Huawei wariness is helping an American networking company
New York (CNN Business)Ciena, a maker of telecom networking equipment and competitor to Huawei, just reported stellar quarterly results. The US crackdown on Huawei could help the company further.
Ciena’s ( stock soared 25% Thursday after the company posted earnings and sales that topped Wall Street’s forecasts. The company also issued a healthy outlook. )
The Trump administration’s ban on US companies from using Huawei gear hasn’t directly led to any new customers for Ciena just yet, CEO Gary Smith told CNN Business. But Smith conceded that many companies have become increasingly wary of Huawei’s growing clout in recent years. That, he said, has helped Ciena more than the recent crackdown on Huawei equipment.
“This dynamic has been in play for awhile. Huawei has such a large market share that we began to see carriers get overly sensitive about their dependency on a single vendor over the past couple of years,” Smith said. “We represent a good alternative on a global basis.”
Smith said Ciena recently landed Deutsche Telekom ( as a customer for the first time. Duetsche Telekom still also uses Huawei equipment. )
“We had never done business with Deutsche Telekom but they just started working with us,” Smith said, adding that there are a “couple” of other carriers in Europe and Asia that are also looking to work more with Ciena to lessen their reliance on Huawei. He did not name the customers.
Smith said the Huawei ban may not boost Ciena’s presence in the United States that much, because many American telecoms were already not using as much of Huawei’s gear.
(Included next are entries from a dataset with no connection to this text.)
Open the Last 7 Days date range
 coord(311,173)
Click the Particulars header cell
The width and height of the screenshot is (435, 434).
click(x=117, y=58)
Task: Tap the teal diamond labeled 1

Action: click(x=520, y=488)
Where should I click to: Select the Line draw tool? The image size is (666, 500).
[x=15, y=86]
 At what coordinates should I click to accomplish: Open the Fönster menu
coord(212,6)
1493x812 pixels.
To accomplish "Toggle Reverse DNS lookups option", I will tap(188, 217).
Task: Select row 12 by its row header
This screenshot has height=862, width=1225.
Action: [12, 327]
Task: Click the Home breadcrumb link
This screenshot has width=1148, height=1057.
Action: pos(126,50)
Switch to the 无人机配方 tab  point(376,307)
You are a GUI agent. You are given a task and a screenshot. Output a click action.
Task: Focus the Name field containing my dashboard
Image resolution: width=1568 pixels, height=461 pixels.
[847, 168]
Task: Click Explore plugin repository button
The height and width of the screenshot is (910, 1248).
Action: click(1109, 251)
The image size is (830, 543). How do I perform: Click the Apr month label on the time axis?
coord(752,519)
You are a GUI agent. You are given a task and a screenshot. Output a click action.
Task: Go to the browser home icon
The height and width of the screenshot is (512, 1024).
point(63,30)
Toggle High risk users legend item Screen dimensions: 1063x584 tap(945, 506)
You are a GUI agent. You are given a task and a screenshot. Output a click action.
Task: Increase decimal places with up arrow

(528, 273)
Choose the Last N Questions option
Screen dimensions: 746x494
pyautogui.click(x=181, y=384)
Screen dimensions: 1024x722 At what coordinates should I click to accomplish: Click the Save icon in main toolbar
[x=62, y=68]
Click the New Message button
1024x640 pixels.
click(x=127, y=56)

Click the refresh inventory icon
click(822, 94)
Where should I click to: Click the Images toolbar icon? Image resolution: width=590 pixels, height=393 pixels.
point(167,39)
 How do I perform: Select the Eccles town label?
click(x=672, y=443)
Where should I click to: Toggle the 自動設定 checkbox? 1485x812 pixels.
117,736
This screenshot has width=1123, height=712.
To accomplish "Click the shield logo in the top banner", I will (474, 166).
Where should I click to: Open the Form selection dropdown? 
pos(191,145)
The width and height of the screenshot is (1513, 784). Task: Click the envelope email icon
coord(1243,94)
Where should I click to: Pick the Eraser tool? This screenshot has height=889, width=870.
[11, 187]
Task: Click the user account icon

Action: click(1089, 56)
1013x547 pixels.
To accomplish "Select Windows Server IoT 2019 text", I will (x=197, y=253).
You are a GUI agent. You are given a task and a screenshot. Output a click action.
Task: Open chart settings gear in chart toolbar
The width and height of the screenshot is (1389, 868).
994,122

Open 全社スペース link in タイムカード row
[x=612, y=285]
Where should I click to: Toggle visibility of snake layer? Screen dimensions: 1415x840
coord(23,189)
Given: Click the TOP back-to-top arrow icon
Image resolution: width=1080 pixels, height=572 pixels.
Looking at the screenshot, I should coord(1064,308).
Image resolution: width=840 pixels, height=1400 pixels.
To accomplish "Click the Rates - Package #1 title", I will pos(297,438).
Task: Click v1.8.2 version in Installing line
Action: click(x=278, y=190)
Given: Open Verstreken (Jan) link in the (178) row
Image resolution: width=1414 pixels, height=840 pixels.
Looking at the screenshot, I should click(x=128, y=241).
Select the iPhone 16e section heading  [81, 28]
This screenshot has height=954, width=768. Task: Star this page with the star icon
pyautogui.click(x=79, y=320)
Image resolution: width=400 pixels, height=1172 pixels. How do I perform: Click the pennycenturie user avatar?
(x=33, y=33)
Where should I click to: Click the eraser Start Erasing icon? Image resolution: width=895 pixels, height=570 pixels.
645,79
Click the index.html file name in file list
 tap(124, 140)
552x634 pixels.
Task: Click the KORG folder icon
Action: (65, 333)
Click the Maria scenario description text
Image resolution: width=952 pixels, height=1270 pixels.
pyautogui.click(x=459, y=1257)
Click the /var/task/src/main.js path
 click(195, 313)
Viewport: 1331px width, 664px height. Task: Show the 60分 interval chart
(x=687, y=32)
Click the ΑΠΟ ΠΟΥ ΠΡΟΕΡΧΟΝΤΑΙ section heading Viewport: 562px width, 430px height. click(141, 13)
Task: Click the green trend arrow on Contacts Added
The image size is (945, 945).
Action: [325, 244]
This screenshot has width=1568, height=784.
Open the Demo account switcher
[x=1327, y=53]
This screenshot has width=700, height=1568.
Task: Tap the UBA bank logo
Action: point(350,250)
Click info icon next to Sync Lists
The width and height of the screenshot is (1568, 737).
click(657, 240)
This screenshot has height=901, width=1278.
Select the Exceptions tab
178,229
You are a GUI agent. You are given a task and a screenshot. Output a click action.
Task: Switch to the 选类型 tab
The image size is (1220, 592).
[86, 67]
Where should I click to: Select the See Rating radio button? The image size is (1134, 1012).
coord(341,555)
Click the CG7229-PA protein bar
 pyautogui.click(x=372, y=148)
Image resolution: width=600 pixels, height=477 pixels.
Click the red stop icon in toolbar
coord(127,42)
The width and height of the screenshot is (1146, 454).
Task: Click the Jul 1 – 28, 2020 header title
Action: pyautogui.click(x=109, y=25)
He also said he wasn’t concerned about any retaliation from China against Ciena, because the company does very little business there.
That means Ciena should be able to continue benefiting from broader tech trends globally, such as the rollout of 5G networks, increased demand for online video and the expansion of cloud computing and data centers.
With these growth drivers in place, Smith said Ciena should hold up well even if the economy slows — as many are predicting.
“While we’re obviously not immune to a global slowdown, carriers’ desire to invest in 5G and the cloud is not really related to GDP,” he said.